Eating Through the Eastern Bloc in Houston
Polonia's Veal Schnitzel
Photo by Catherine Gillespie
When people think about food from the former Soviet Union, the first two ingredients that come to mind are dill and sour cream. But there is much more to the diverse cuisines of the USSR and former Soviet Satellites and Houston has the Russian, Polish, Czech and Bosnian eateries to prove it.
Let's start with the big one: Russia. Though there aren't any great Russian tea rooms in Houston to try, there are a couple of groceries. Golden Grain, the less sad of the two, offers a selection of handmade pelmeni (meat dumplings) and Ukrainian vareniki stuffed with creamy potato or savory cabbage fillings. The dumplings come in Ziploc bags, which is how you know they are going to be excellent. There are also in-house baked goods including Russian pies with sweet and savory fillings that are worth a try.
The store also offers Russian mayonnaise made with sunflower seed oil -- a delicacy worth trying -- and even frozen oblipikha (sea buckthorn) berries that are used in a long list of Russian remedies for everything from colds to itchy skin. One of the few things you can't find in either store is Crimean wine, but Golden Grain does stock the sweet Russian champagne Sovetskoye.
Best $2 Breakfast from Kolache Shoppe
Photo by Catherine Gillespie
Fans of the harder stuff might want to try Polish vodka called Zubrowka, which can be found at the Bargain Liquor Warehouse near the very straightforwardly named Polish Food Store. The store itself has homemade hunter's stew or bigos to go and pierogi galore.
You will find the restaurant Polonia one block north of the food shop, hidden in the corner of an already unassuming strip mall. There is little about the setting that inspires confidence, but once through the door you'll find a dark and cozy eatery that would be more at home in the alleys of Krakow than the strip malls of suburban Texas.
From the corner bar stocked with Zubrowka to the friendly Polish wait staff to the scent of browned butter and onions wafting through the dining room, Polonia has the details down.
You know you're in an Eastern European place when there is aspic on the menu. We skipped it, though we devoured the lard spread that came in the breadbasket. The kitchen prepares three kinds of pierogi, and you can mix-and-match. We had half potato and cheese, half meat. Both are delicious. The veal schnitzel with sauerkraut is also beyond reproach.
You can't talk about post-Soviet food in Texas without mentioning kolache, the Czech (or Slovak, depending who you ask) pastry is so popular here it landed Kolache Factory on Food Network's list of top 5 drive-thrus in America. Skip the franchise in favor of Kolache Shoppe, where the dough is dense and buttery.
At 10:30 a.m., the Kolache Shoppe on Richmond Ave. was out of sausage kolach, so go early if you want your pick of pastries or late if you want an authentic experience and are willing to take what they have to offer.
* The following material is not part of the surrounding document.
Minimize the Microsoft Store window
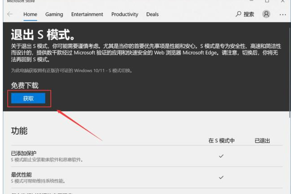252,1
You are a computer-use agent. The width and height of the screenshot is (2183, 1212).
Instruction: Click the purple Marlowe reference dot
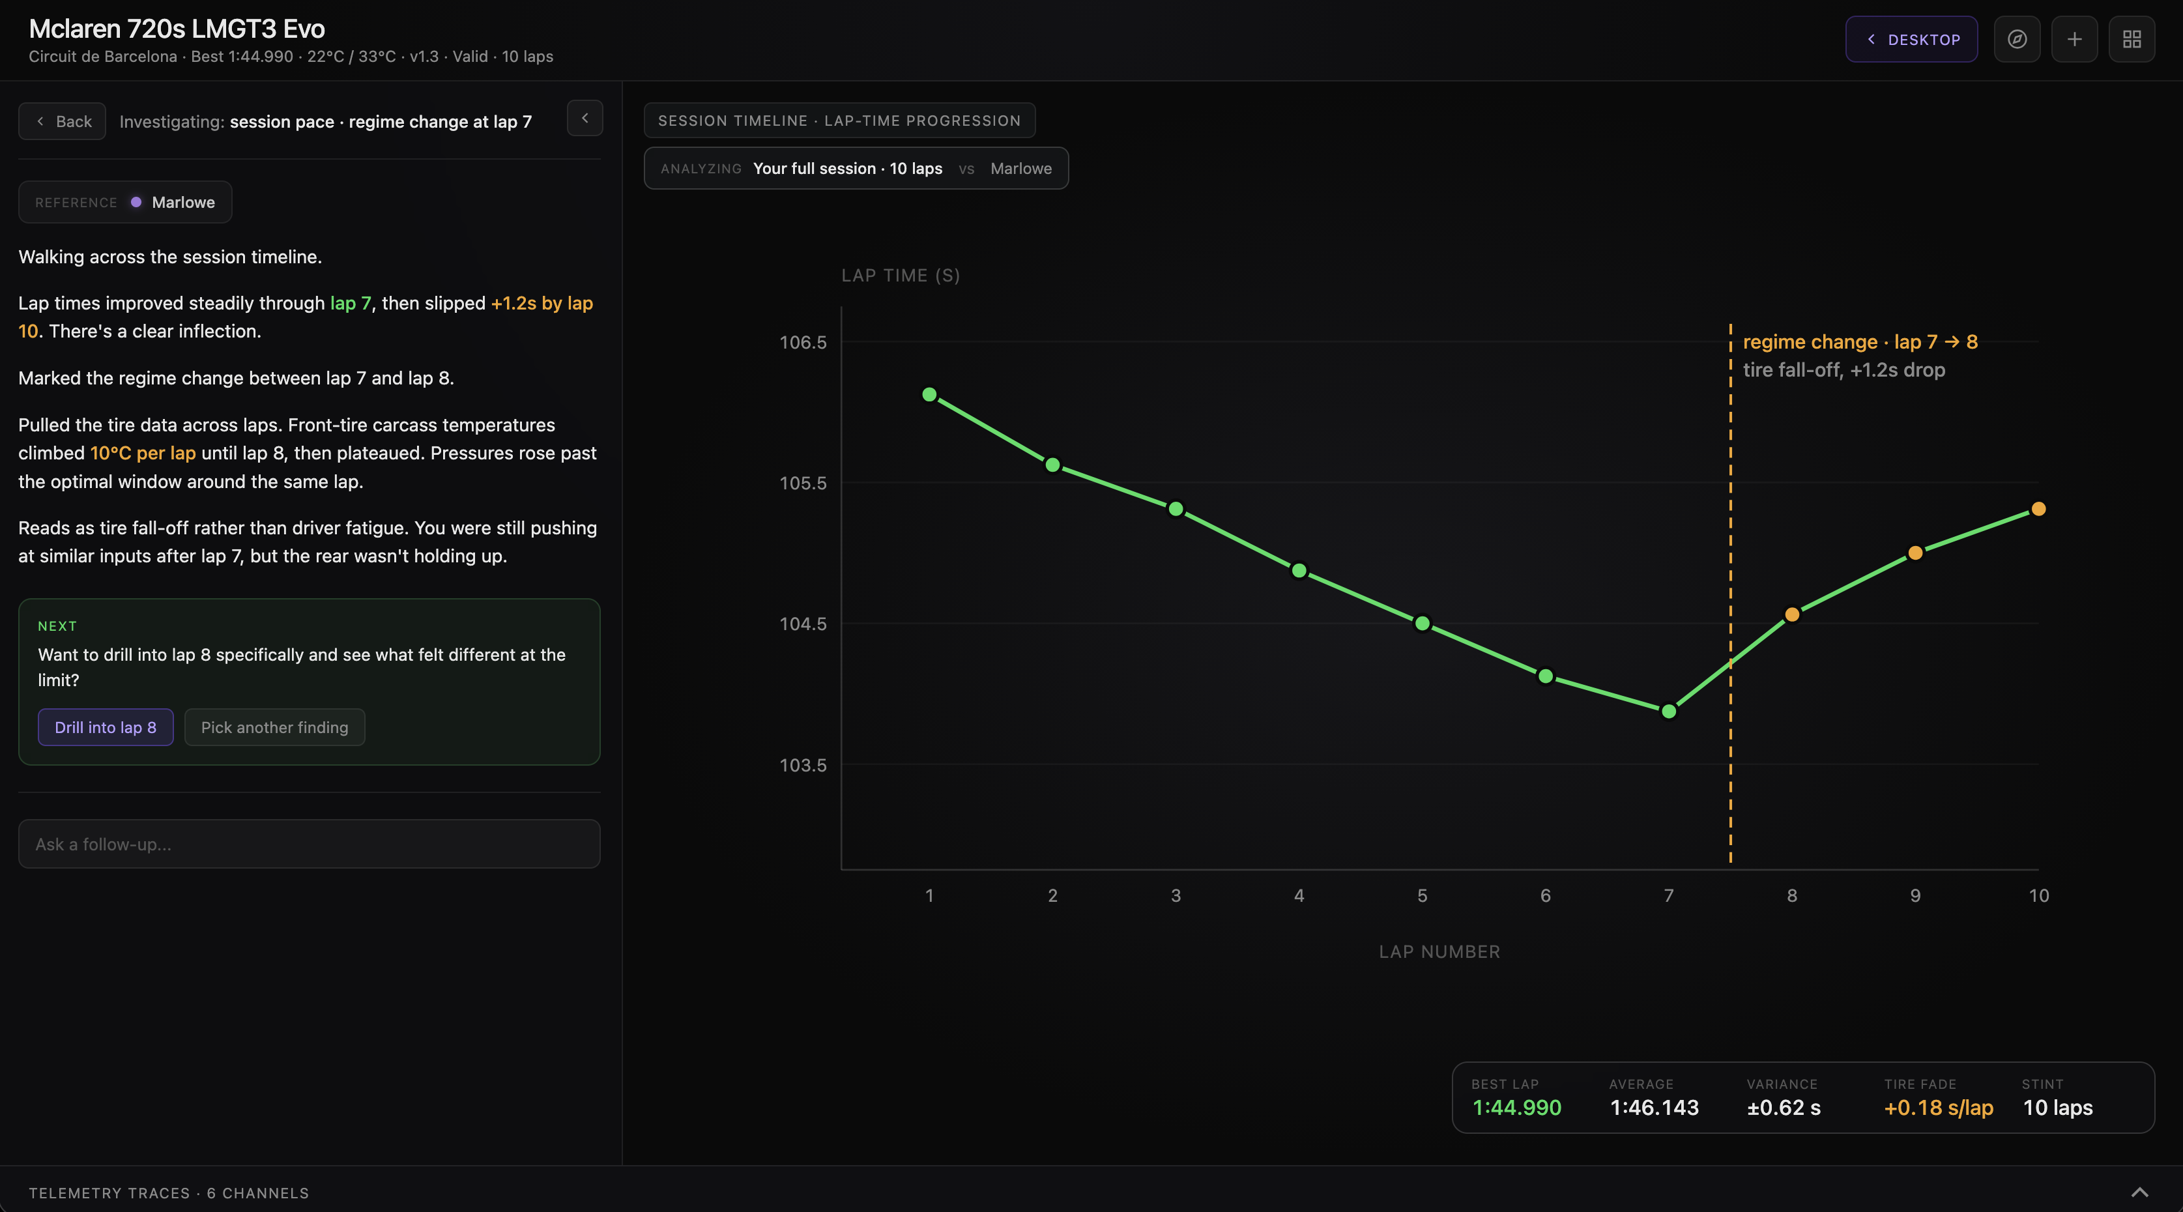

After exhausting the Eastern and Central European dining options, move to the South toward former Yugoslavia. Houston's BYOB Bosnian Cafe Pita+ got Guy Fieri's attention a few years back, though I'll assure you it's neither a diner nor as dive-y as the spikey-haired TV personality might make you think.
It's unclear whether or not Fieri's praise is a good or bad thing, but Pita definitely deserves its sterling reputation. The specialties include cevapi (usually called by their diminutive cevapcici in the Balkans) and pljeskevica. Both are made from spiced ground meat and served on delicious homemade bread or as part of a platter. For me, the real reason to go is the side of sour kaymac cheese that comes with each plate. Spread the creamy kaymac on each link of cevap and top with chopped onions for a heavenly taste of the Balkans.
One thing Polonia, Pita and even Golden Grain have in common is handmade cabbage rolls. The fillings vary, as does the flavor of the red sauce that tops these meat-stuffed rolls, but you can't have a meal from the region without sampling golubtsy (Russian), golabki (Polish), or sarma (Bosnian).